Many popular dietary supplements contain ingredients that may cause cancer, heart problems, liver or kidney damage, but U.S. stores sell them anyway and Americans spend millions on them, according to Consumer Reports.
/ Source: Reuters

Many popular dietary supplements contain ingredients that may cause cancer, heart problems, liver or kidney damage, but U.S. stores sell them anyway and Americans spend millions on them, according to Consumer Reports.

The consumer magazine published a report on Tuesday highlighting the U.S. Food and Drug Administration's lack of power to regulate such supplements, and said the agency rarely uses what little power it does have.

The report from the influential group urged Congress to speed up small moves toward giving the agency more clout, especially in regulating supplements.

Despite the "natural" labels carried by many of the supplements, many are contaminated.

Yet Americans flock to take them, according to the magazine, citing the Nutrition Business Journal as saying the market was worth $26.7 billion in 2009.

"Of the more than 54,000 dietary supplement products in the Natural Medicines Comprehensive Database, only about a third have some level of safety and effectiveness that is supported by scientific evidence," the report reads.

In addition, the FDA has not inspected any supplement factories in China, even though the agency set up field offices there starting in 2008, Consumer Reports said.
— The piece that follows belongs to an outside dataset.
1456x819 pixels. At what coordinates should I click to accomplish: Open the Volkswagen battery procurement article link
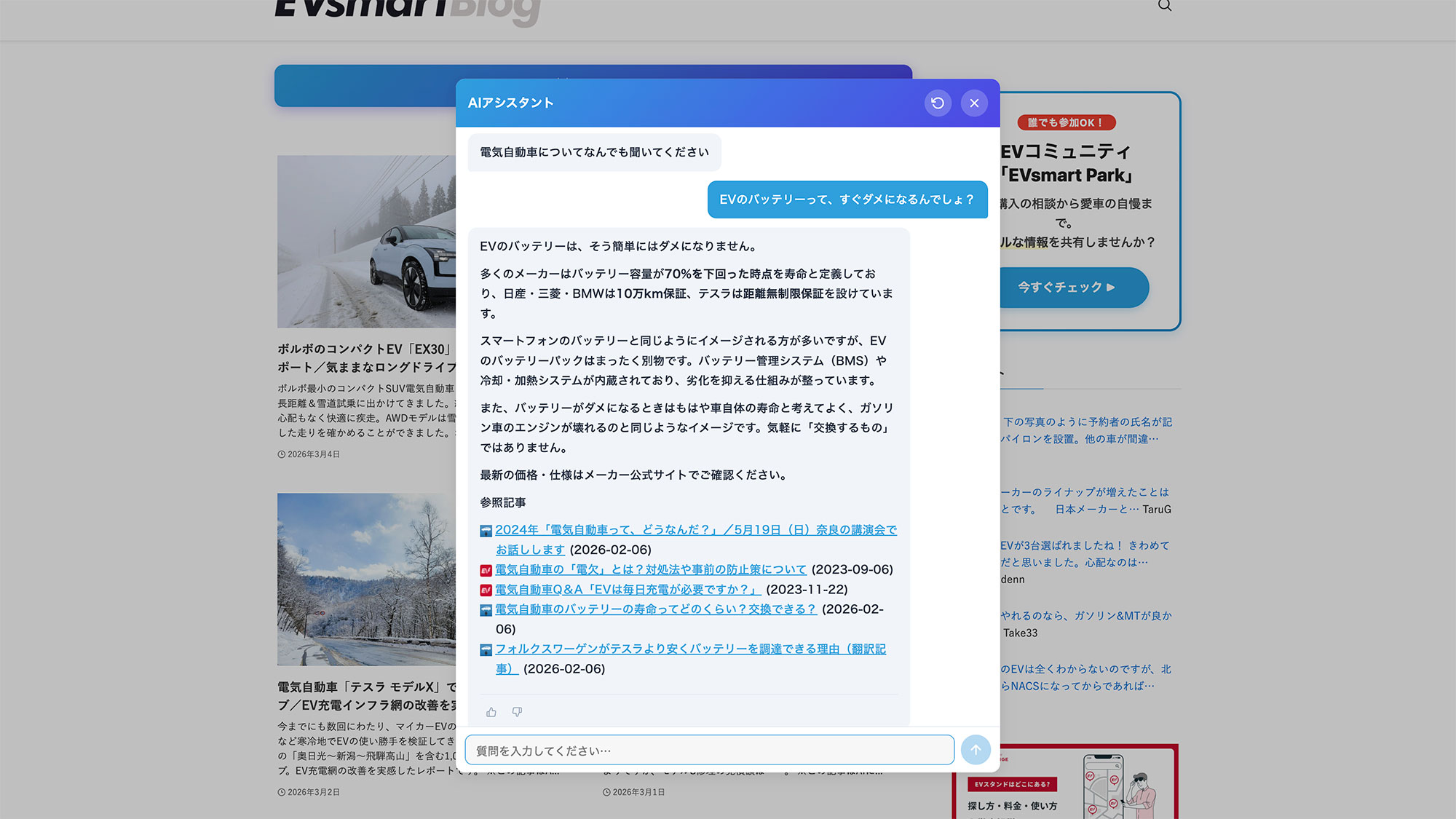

The organization pointed to 12 supplement ingredients in particular that it said could be dangerous: aconite, bitter orange, chaparral, colloidal silver, coltsfoot, comfrey, country mallow, germanium, greater celandine, kava, lobelia, and yohimbe.

Potential dangers include liver and kidney damage, heart rhythm disorders and unhealthy blood pressure levels, it said.
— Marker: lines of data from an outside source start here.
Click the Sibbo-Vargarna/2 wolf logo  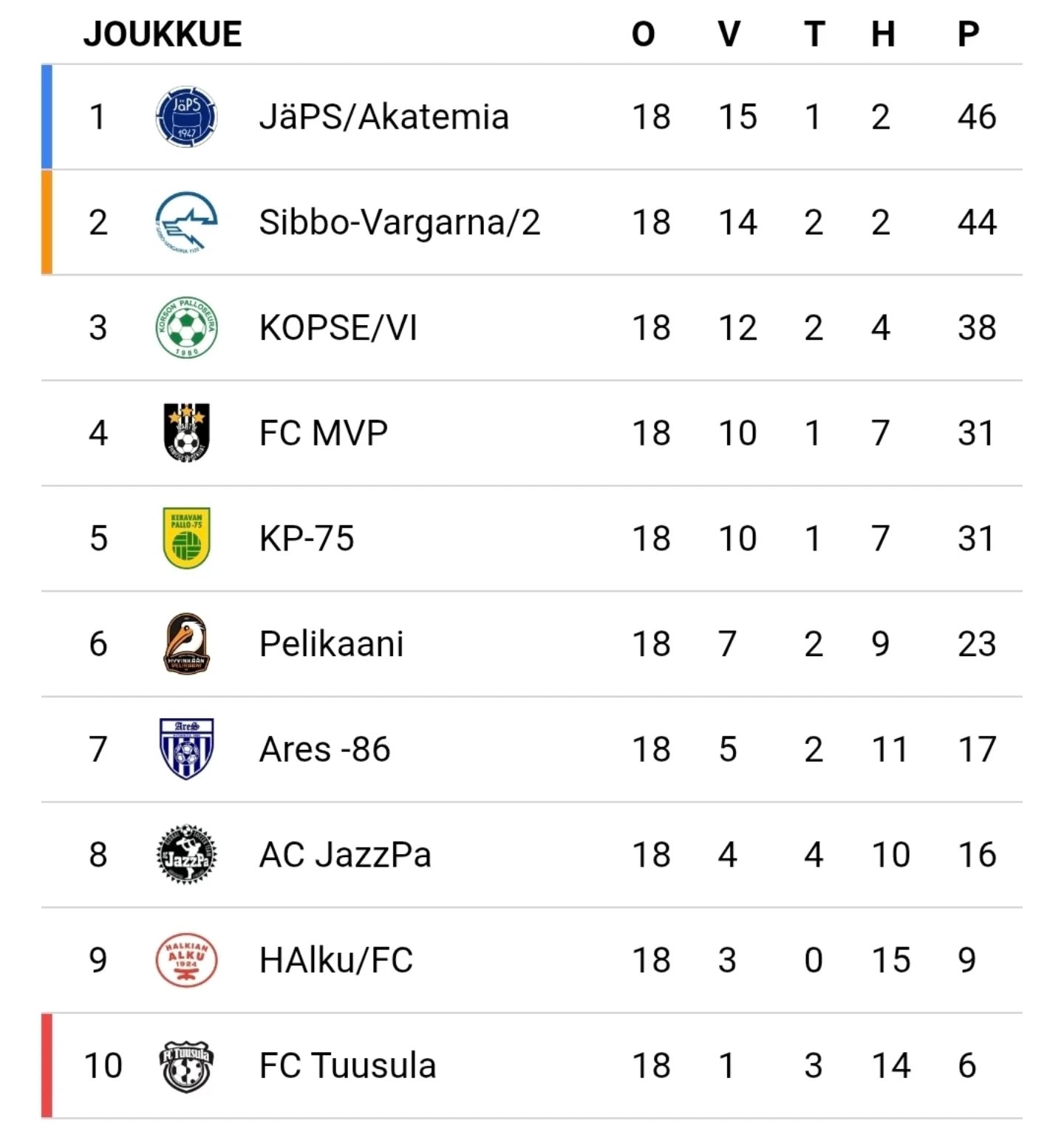pyautogui.click(x=186, y=222)
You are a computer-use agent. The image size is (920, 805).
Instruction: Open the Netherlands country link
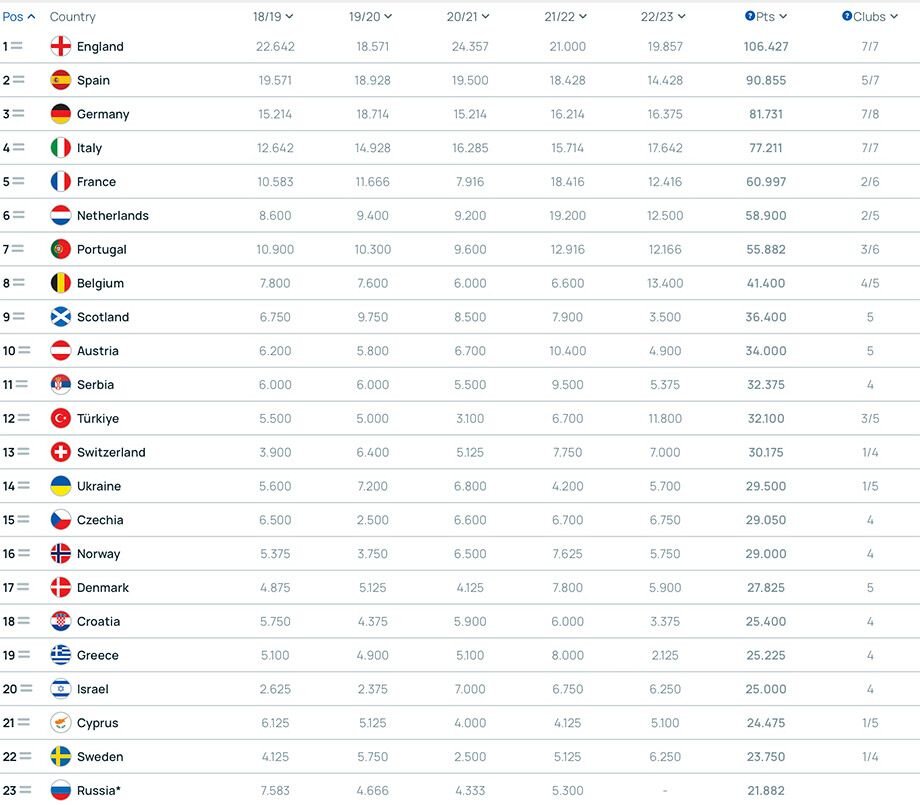tap(113, 215)
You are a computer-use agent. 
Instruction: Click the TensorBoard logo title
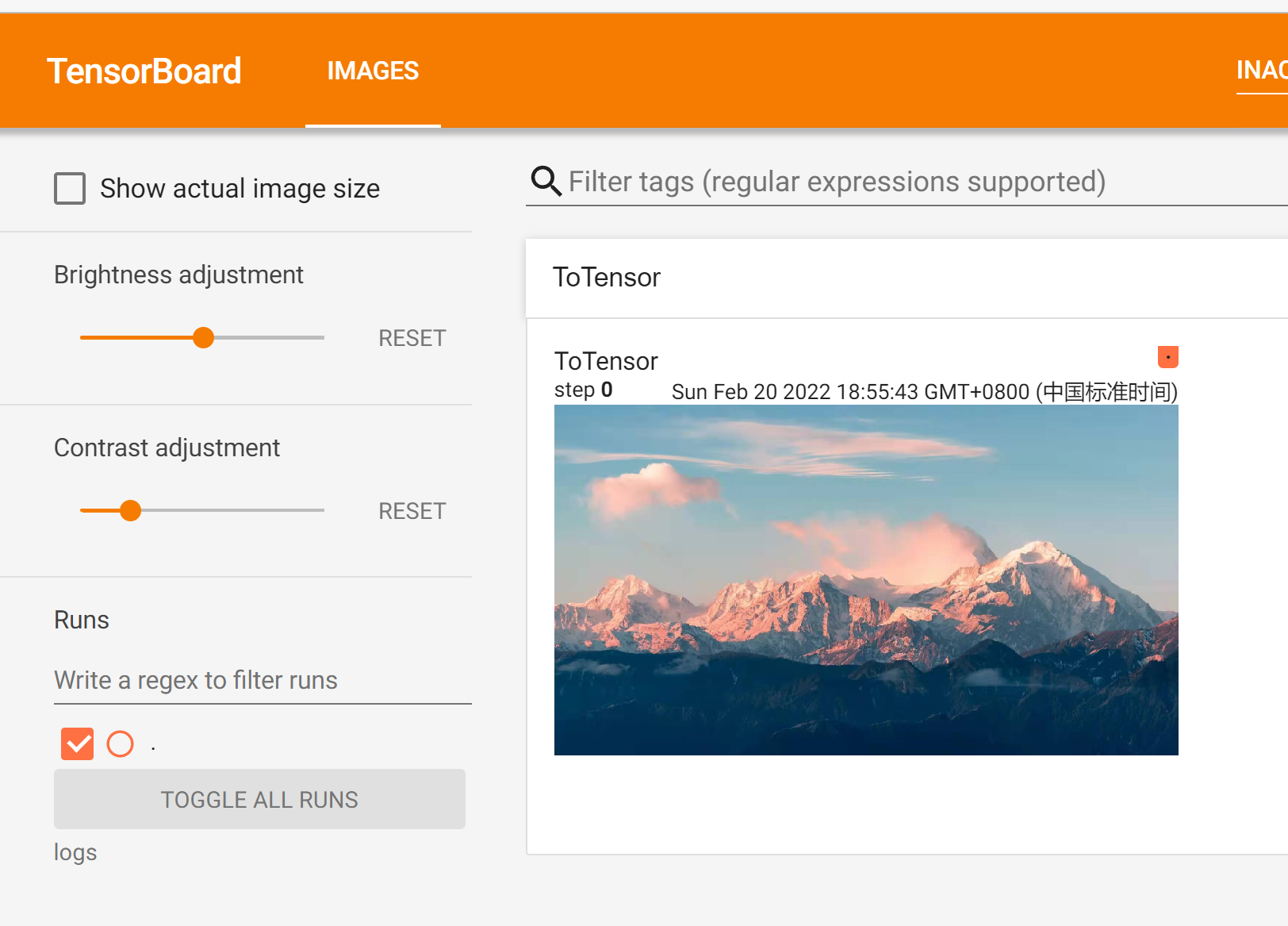tap(144, 71)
The group is critical of the 1994 Dietary Supplement Health and Education Act or DSHEA, which it describes as industry friendly and which prevents the FDA from regulating supplements in the same way as it regulates prescription medications.
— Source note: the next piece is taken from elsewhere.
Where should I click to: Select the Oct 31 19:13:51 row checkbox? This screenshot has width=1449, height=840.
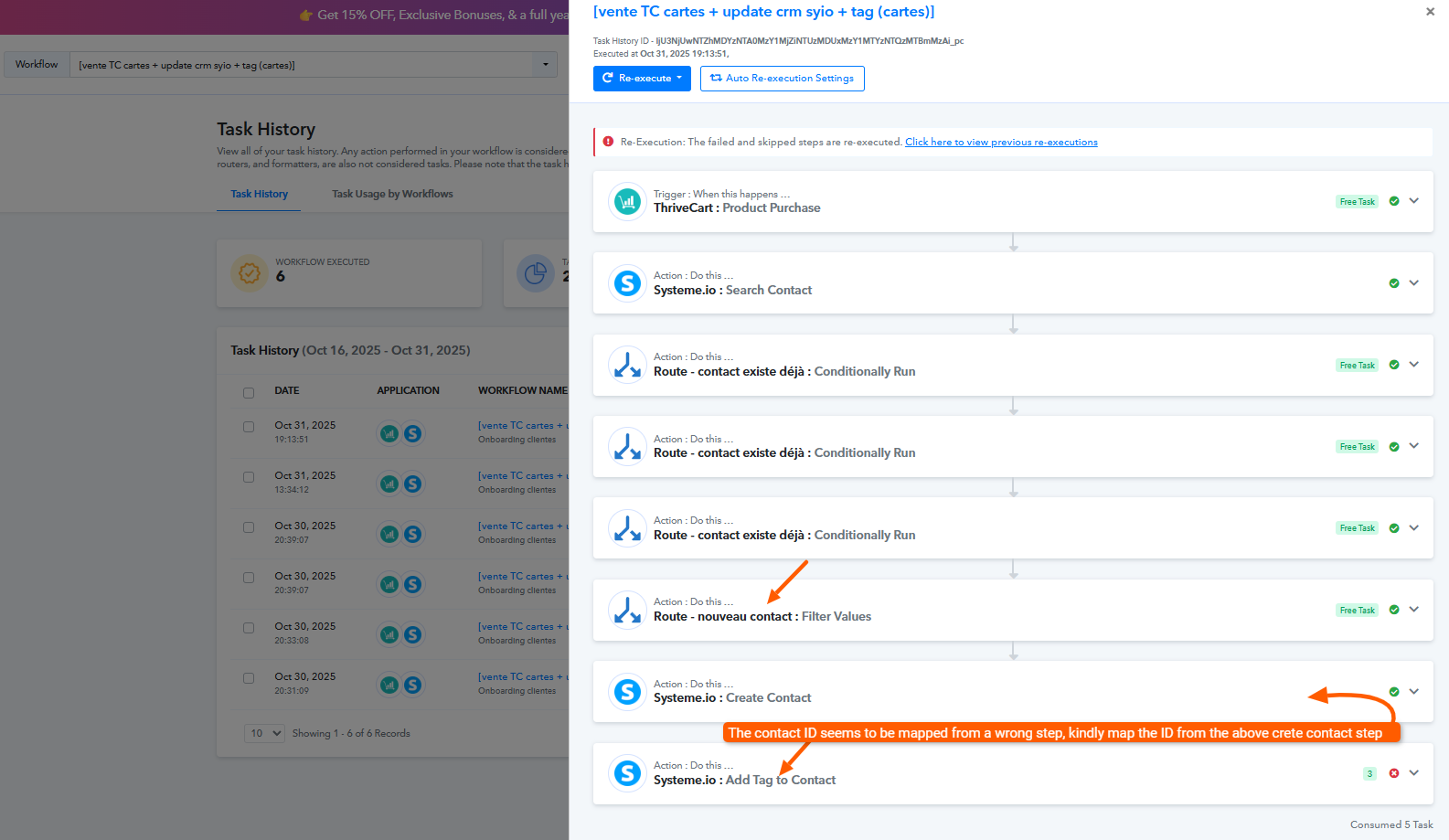(x=249, y=427)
The Federal Trade Commission regulates the marketing of herbal supplements, whose makers are not allowed to claim they treat medical conditions.

The FDA has banned only one supplement ingredient — ephedrine alkaloids — although it has persuaded many companies to pull their products off the market.

"Supplements are marketed with very seductive and sometimes overblown sales pitches for increasing your performance in the bedroom, slimming down, or boosting your athletic prowess," said Nancy Metcalf, senior program editor for the magazine.

"And consumers are easily lulled into believing that supplements can do no harm because they're 'natural'," Metcalf said in a statement.

"However, some natural ingredients can be hazardous, and on top of that the FDA has repeatedly found hazardous ingredients, including synthetic prescription drugs, in supplements."

In May, the Government Accountability Office found that sellers of ginseng, echinacea and other herbal and dietary supplements often tell consumers the pills can cure cancer or replace prescription medications.

Experts at the Institute of Medicine said earlier this year the FDA needs to use the same strict standards to regulate supplements as it uses for drugs, and the GAO said the FDA should ask Congress for more power to regulate supplements.